1/14/2008

The final countdown

Le 11 décembre 2007, une de mes cousines a mis au monde une fille en début d’après-midi. Je me rappelle avoir songé, en soirée, que ce petit bout n’avait pas un an, ni un mois, ni même un jour, mais à peine quelques heures. Et cela m’a troublée, comme si je touchais à un mystère insondable.

Lundi 14 janvier 2008 / environ 02h30.

Il y a une année de ça, il restait à mon père moins de 24 heures à vivre. A ce moment-là, il était déjà tombé dans le coma. Nous autres survivants n’avions plus le moindre espoir en matière de guérison, voire de rémission. Nous ne nous voilions pas la face. L’oncologue ne nous avait pas caché qu’il n’y avait plus rien à attendre sinon la fin, et que certainement elle arriverait rapidement. Nous lui étions reconnaissants de sa franchise, mais je crois que même sans son avis professionnel nous aurions été conscients de ce qui était en train de se produire. Comme si, aussi bizarre que cela puisse paraître, l’être humain était capable de sentir la mort approcher. Par un instinct profondément ancré, que des décennies de tabou ne seraient pas parvenues à éradiquer. Dès lors, notre ultime espoir était que ça aille vite, pour mon père comme pour nous – une pensée difficile à assumer, tant elle met en cause de culpabilité, pourtant une pensée naturelle, empreinte d’empathie. Ce qui nous réconfortait un tant soit peu, c’était de constater qu’il ne souffrait plus. Un choix médical ciblé, qui s’assimile sans l’avouer à l’euthanasie, avec dans notre cas le plein accord de la famille: lorsque le curatif n’est plus envisageable, on recourt au palliatif. On se concentre sur la douleur en augmentant les doses de morphine. Et en augmentant les doses de morphine… Finalement, c’est bien l’inverse de notre part qui aurait été égoïste: de nous accrocher à la présence de mon père envers et contre tout, quitte à ce qu’il continue à crever le martyre. D’où notre seul souci, en forme de lâcher-prise: le laisser partir tout en l’accompagnant au mieux, de tout notre amour, jusqu’au bout. S’il est mort au cœur de la nuit en notre absence, je pense que ce n’était pas par hasard. Sans doute a-t-il voulu nous épargner cet instant, nous protéger comme il l’avait toujours fait. Et s’il a pu le faire c’est parce que, en une dernière harmonie, nous lui avons permis cette liberté.

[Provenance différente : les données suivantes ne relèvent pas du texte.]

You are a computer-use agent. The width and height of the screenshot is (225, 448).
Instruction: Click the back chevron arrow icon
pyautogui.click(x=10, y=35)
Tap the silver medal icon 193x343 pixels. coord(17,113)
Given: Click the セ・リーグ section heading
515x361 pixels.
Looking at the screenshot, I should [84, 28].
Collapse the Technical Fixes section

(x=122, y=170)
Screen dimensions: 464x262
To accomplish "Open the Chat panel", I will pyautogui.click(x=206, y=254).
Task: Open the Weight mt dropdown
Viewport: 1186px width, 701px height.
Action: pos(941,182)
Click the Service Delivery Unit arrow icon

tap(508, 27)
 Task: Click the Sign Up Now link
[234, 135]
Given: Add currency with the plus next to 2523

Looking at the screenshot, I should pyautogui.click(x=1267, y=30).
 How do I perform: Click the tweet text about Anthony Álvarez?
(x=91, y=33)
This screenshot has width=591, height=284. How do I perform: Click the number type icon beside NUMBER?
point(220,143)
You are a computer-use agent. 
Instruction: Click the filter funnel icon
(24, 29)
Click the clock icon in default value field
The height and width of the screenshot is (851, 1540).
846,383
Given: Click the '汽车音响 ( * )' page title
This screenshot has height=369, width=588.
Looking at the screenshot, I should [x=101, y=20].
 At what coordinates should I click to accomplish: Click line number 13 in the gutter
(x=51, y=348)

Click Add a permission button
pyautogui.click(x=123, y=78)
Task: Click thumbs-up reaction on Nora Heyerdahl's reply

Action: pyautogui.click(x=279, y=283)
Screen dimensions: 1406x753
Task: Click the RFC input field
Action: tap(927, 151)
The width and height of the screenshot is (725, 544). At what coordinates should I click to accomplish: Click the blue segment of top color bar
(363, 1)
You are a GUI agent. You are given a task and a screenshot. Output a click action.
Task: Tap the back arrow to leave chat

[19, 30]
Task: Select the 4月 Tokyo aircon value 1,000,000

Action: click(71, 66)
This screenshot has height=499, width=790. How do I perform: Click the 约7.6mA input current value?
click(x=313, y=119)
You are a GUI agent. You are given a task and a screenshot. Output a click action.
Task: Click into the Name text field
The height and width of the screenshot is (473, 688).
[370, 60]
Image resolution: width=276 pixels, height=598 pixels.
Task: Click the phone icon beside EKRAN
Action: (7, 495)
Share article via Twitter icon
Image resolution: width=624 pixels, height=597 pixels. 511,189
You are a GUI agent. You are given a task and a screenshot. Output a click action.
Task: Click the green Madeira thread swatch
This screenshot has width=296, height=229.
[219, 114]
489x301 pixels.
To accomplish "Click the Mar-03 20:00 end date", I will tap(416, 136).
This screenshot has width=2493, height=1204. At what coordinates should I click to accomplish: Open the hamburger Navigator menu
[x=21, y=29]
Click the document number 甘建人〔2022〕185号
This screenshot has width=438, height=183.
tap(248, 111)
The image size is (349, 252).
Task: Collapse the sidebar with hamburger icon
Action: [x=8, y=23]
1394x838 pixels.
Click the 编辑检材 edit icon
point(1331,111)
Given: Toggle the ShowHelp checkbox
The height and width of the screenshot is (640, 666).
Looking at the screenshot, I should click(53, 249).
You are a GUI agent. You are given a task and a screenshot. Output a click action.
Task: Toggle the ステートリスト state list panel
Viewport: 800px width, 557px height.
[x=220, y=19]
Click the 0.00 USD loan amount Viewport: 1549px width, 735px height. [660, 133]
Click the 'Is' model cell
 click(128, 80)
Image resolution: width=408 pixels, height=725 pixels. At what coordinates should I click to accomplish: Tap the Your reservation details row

Une année. Une année déjà. Ces douze mois ont été si rapides. Je ne prétendrai pas que c’était hier, bien que les images demeurent très vivaces. J’ai plutôt l’impression que c’était il y a un siècle, tant mon existence a été fournie, tant j’ai vécu d’événements et de sentiments différents.

La date est symbolique, c’est évident. Mais je ne nierai pas être soulagée d’être sur le point de franchir le seuil. Mon père me manque chaque jour, je suppose qu’il ne cessera jamais de me manquer. Le plus étrange, citant ma sœur, ce n’est pas tant son absence. Le plus étrange, c’est de penser qu’il a été présent. Inutile d’essayer d’expliquer rationnellement. Il faut avoir traversé ce ressenti pour comprendre, intuitivement, ce qu’il signifie.

Si l’au-delà avait accès à la blogosphère:

Merci, mon papounet! Merci pour tout!